• **Given text**:
Solid oxide electrochemical devices have demonstrated great potential for future power generation with high efficiency and low emission. Such solid oxide electrochemical devices include solid oxide fuel cells (SOFCs) and solid oxide electrolyzers.
Solid oxide fuel cells produce electricity by oxidizing fuel on one electrode (anode) and reducing oxygen on the other electrode (cathode). The electrodes are separated by an electrolyte that conducts electricity by the migration of ions. Under the appropriate conditions the reduction/oxidation reactions on the electrodes produce a voltage, which can then be used to generate a flow of direct current. In the case of a solid oxide fuel cell operating with hydrogen fuel and air as an oxidant, oxygen ions are conducted through the electrolyte where they combine with the hydrogen to form water as an exhaust product. The electrolyte is otherwise impermeable to both fuel and oxidant and merely conducts oxygen ions. This series of electrochemical reactions is the sole means of generating electric power within the solid oxide fuel cells. It is therefore desirable to reduce or eliminate any reactant mixing that results in a different reaction, such as combustion, which does not produce electric power and therefore reduces the efficiency of the solid oxide fuel cell.

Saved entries
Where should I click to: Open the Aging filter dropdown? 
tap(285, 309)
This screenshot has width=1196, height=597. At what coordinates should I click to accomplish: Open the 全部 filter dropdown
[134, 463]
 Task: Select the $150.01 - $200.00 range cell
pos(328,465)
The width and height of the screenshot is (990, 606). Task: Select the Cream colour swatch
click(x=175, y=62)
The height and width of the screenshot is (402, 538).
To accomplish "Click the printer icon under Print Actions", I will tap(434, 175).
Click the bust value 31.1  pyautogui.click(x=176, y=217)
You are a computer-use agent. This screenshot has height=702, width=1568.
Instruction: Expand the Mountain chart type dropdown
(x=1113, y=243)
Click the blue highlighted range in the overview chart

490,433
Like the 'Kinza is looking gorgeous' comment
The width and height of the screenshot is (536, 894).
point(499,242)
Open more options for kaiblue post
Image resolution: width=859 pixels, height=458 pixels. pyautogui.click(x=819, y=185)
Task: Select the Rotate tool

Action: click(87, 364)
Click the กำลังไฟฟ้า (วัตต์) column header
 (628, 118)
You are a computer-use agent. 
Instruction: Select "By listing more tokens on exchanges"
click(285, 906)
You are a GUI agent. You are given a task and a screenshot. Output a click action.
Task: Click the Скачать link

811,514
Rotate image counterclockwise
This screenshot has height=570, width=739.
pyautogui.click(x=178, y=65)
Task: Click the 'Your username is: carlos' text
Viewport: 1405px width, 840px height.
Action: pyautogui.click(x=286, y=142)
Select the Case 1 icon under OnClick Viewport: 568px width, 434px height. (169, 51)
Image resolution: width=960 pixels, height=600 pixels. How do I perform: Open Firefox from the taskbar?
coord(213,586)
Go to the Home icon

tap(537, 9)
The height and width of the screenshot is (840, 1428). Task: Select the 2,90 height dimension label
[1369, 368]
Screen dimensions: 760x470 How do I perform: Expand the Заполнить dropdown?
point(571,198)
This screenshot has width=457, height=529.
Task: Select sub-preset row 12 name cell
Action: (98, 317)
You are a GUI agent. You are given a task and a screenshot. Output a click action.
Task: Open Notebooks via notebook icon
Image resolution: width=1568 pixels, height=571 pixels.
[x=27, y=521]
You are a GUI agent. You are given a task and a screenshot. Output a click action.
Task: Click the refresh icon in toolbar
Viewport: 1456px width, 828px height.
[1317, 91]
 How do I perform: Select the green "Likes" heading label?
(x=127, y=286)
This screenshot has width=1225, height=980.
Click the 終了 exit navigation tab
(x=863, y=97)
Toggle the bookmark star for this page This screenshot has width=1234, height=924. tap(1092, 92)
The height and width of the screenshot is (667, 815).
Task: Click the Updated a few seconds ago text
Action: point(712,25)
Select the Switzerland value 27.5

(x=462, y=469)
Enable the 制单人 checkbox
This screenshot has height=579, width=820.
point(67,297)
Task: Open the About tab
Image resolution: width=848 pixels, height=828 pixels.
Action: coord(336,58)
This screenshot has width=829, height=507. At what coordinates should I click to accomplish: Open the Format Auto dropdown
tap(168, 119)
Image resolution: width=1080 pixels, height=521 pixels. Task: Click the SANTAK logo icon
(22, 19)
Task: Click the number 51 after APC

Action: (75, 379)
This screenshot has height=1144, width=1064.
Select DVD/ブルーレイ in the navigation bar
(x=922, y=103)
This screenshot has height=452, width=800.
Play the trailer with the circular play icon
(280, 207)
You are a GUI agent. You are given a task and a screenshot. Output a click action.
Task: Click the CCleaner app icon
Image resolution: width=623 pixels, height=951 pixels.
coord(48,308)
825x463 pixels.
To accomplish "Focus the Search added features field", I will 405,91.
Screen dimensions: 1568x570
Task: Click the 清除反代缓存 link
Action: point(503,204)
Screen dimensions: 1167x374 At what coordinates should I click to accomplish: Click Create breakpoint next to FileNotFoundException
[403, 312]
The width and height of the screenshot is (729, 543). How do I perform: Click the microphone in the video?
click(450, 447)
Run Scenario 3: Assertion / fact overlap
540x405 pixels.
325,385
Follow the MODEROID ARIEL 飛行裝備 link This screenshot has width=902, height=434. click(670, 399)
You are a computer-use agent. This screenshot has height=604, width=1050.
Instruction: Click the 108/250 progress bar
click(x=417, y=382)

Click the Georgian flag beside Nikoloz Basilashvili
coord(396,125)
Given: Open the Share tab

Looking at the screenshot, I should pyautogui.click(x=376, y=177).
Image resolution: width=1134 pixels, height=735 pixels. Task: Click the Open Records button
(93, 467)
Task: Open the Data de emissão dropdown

• **Tasks to carry out**:
A: In the text on solid oxide devices, what forms when oxygen ions combine with hydrogen in a fuel cell running on hydrogen and air?
B: Reproduce word for word the part of the text on solid oxide devices starting with "Solid oxide electrochemical devices have" and going on through "solid oxide electrolyzers.".

• **Solved problems**:
A: Water, as an exhaust product.

B:
Solid oxide electrochemical devices have demonstrated great potential for future power generation with high efficiency and low emission. Such solid oxide electrochemical devices include solid oxide fuel cells (SOFCs) and solid oxide electrolyzers.